The story is deep and instructive on several levels. Let us, however, examine it purely as an engineering project, and see what management lessons can be learned. How well was their project equipped with the prerequisites for success? Did they have:
1. A clear mission? Yes, although naively impossible. The project failed long before it ran into this fundamental limitation.
2. Manpower? Plenty of it.
3. Materials? Clay and asphalt are abundant in Mesopotamia.
4. Enough time? Yes, there is no hint of any time constraint.
5. Adequate technology? Yes, the pyramidal or conical structure is inherently stable and spreads the compressive load well. Clearly masonry was well understood. The project failed before it hit technological limitations.

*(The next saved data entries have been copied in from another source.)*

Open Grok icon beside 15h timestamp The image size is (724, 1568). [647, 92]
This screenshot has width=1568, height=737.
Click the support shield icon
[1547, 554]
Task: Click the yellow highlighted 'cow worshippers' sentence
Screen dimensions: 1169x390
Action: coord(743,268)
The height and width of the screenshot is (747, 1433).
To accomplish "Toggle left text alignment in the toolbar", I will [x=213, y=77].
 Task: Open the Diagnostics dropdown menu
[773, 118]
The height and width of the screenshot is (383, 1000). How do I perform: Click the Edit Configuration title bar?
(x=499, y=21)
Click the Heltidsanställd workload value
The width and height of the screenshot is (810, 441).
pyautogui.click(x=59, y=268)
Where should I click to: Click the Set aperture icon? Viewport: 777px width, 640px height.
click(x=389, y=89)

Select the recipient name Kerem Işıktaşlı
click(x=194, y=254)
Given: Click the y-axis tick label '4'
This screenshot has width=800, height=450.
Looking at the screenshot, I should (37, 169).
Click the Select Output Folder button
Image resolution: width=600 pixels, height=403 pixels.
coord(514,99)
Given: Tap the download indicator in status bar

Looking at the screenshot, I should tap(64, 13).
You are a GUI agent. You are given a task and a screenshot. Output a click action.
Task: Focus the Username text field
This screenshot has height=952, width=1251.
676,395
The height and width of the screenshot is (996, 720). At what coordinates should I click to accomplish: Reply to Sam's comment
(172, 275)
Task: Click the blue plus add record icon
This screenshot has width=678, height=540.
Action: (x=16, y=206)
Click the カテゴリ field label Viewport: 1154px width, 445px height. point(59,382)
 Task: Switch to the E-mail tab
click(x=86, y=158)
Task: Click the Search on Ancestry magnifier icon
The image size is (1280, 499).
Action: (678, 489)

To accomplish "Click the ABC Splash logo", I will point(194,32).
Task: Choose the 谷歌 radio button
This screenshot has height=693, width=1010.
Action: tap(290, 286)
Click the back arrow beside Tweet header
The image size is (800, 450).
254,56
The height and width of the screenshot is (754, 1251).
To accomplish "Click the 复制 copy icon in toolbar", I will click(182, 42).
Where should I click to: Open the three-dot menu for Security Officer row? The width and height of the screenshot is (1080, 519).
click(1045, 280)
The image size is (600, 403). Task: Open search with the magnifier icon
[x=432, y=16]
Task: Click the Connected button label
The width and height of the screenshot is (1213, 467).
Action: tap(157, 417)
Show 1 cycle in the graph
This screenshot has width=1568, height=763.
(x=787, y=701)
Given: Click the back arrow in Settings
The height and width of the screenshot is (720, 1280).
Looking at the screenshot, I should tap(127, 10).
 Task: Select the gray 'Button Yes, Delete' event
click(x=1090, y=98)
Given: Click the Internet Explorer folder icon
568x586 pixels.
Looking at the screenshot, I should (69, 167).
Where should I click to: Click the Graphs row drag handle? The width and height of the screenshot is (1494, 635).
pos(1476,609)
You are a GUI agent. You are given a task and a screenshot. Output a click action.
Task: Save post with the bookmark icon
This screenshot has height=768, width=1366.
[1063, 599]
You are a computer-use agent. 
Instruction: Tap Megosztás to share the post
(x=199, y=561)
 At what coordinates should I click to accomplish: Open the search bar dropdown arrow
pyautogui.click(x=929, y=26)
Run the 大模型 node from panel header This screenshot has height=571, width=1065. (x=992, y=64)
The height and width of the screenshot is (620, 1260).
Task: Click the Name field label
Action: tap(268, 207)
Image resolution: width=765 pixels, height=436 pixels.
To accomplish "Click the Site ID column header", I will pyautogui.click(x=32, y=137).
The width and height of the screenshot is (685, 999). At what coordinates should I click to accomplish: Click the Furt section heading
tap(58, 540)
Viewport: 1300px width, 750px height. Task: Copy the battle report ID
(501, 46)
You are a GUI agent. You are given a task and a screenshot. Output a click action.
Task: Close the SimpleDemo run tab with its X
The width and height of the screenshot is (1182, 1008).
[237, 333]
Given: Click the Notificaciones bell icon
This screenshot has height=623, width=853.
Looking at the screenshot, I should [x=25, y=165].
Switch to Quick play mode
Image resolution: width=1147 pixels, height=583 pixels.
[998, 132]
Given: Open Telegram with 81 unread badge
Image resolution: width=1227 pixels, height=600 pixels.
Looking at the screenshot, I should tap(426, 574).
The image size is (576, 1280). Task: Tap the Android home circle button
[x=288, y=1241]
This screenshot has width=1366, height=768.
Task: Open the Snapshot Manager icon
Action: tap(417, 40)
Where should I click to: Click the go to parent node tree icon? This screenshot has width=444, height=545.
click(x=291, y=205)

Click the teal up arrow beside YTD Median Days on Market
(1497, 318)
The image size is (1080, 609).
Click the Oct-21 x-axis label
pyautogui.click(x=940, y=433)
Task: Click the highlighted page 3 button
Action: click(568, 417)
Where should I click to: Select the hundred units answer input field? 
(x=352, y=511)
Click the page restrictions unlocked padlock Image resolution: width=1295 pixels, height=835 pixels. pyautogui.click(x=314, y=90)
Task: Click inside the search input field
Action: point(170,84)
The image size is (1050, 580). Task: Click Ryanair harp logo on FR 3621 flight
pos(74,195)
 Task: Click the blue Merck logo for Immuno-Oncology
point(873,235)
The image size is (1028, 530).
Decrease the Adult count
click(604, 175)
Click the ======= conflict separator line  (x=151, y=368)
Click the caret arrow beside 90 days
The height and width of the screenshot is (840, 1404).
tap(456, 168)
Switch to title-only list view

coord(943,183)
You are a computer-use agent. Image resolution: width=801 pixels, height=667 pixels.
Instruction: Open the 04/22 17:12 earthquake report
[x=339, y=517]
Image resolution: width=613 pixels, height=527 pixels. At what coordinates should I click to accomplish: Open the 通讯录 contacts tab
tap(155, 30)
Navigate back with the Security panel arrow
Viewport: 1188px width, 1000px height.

Well, if they had all of these things, why did the project fail? Where did they lack? In two respects—communication, and its consequent, organization. They were unable to talk with each other; hence they could not coordinate. When coordination failed, work ground to a halt. Reading between the lines we gather that lack of communication led to disputes, bad feelings, and group jealousies. Shortly the clans began to move apart, preferring isolation to wrangling.
So it is today. Schedule disaster, functional misfits, and system bugs all arise because the left hand doesn't know what the right hand is doing. As work proceeds, the several teams slowly change the functions, sizes, and speeds of their own programs, and they explicitly or implicitly change their assumptions about the inputs available and the uses to be made of the outputs.
For example, the implementer of a program-overlaying function may run into problems and reduce speed, relying on statistics that show how rarely this function will arise in application programs. Meanwhile, back at the ranch, his neighbor may be designing a major part of the supervisor so that it critically depends upon the speed of this function. This change in speed itself becomes a major specification change, and it needs to be proclaimed abroad and weighed from a system point of view.
How, then, shall teams communicate with one another? In as many ways as possible.
• Informally. Good telephone service and a clear definition of intergroup dependencies will encourage the hundreds of calls upon which common interpretation of written documents depends.
• Meetings. Regular project meetings, with one team after another giving technical briefings, are invaluable. Hundreds of minor misunderstandings get smoked out this way.
• Workbook. A formal project workbook must be started at the beginning. This deserves a section by itself.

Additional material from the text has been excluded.